Updated: Nov 17, 2019


Recently, I heard a re-run of an episode of the BBC Radio Four programme *Any Questions* (first broadcast in 2009. In it, the panel were asked which words or phrases they would most like to see scrapped in the English language. I thought two of the answers were quite revealing. The philosopher Roger Scruton said that he would like to see the phrase “social inclusion” abolished and replaced with “kindness.” Another member of the panel – whose name escapes me (I’ll call him x) – said that he would not like to see any word or phrase scrapped, as they all lend richness to the English language. I found myself agreeing with both Scruton and x. I agreed with x because of what language is – namely a practice (and form of behaviour) that is constitutive and expressive of our ways of living and is meaningful in a way that no other aspect of our behaviour is; language – its expressions and phrases – belong to particular and distinctive ways of living. That is why, unless one is familiar with a language and at home with the way of life to which it belongs, one cannot gain much from its poetry (even if one has a basic smattering of the language in question) because the relationship between the language and the form of life – or culture – of which that language is a part, is incomplete. A complete relationship would be defined, at least in part, by one’s capacity to see the depth of meaning in such poems in relation to the rest of the culture.
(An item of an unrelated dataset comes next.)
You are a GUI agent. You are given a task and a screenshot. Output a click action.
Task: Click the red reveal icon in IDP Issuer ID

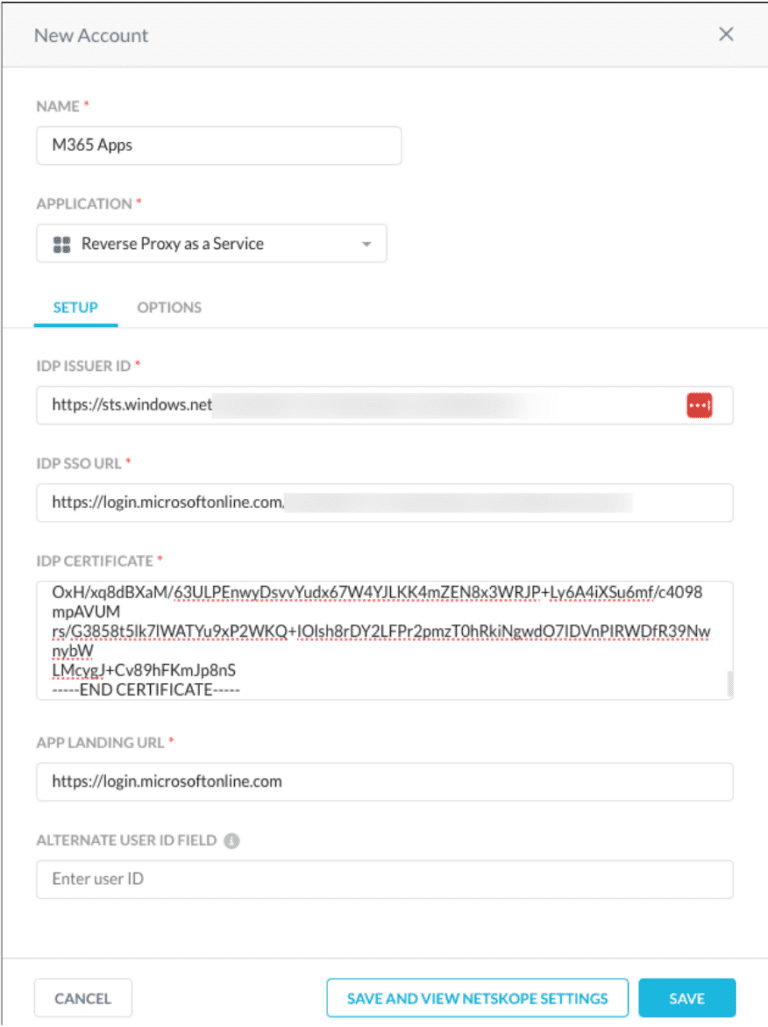coord(699,405)
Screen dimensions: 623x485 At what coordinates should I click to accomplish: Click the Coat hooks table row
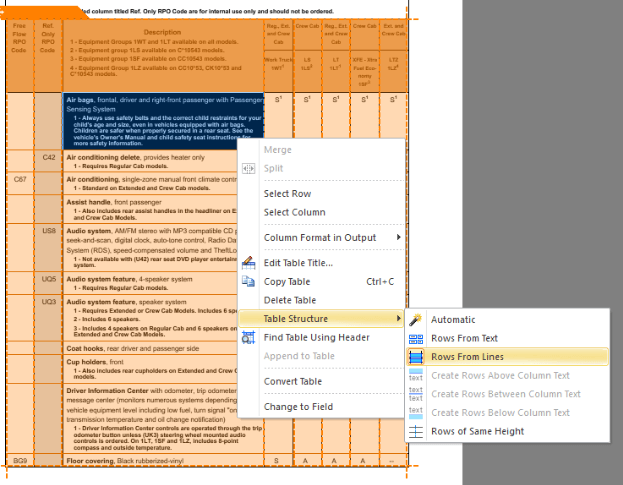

However, I agreed with Scruton in a different way, but for the same reason (that is, that language – meaning and expression – are intimately bound up with a particular form of life). I agreed with him because the very fact that there exists the phrase “social inclusion” is indicative of a way of living that shows a contrast between it and kindness. Surely the notion of social inclusion could be discarded (dissolved altogether) if we exercised a greater degree of kindness towards one other. Social inclusion is a curious phrase: among other things it is redolent of a kind of “objectification” of what we do in kindness – almost as though if we socially include people, it makes little difference whether we do so in the spirit of kindness. Kindness is too subjective; social inclusion is not. Scruton’s point was, I think, that we should spend much more of our time developing our understanding of what it is (and can mean) to act out of kindness rather than “socially including” people on the basis of a political mandate.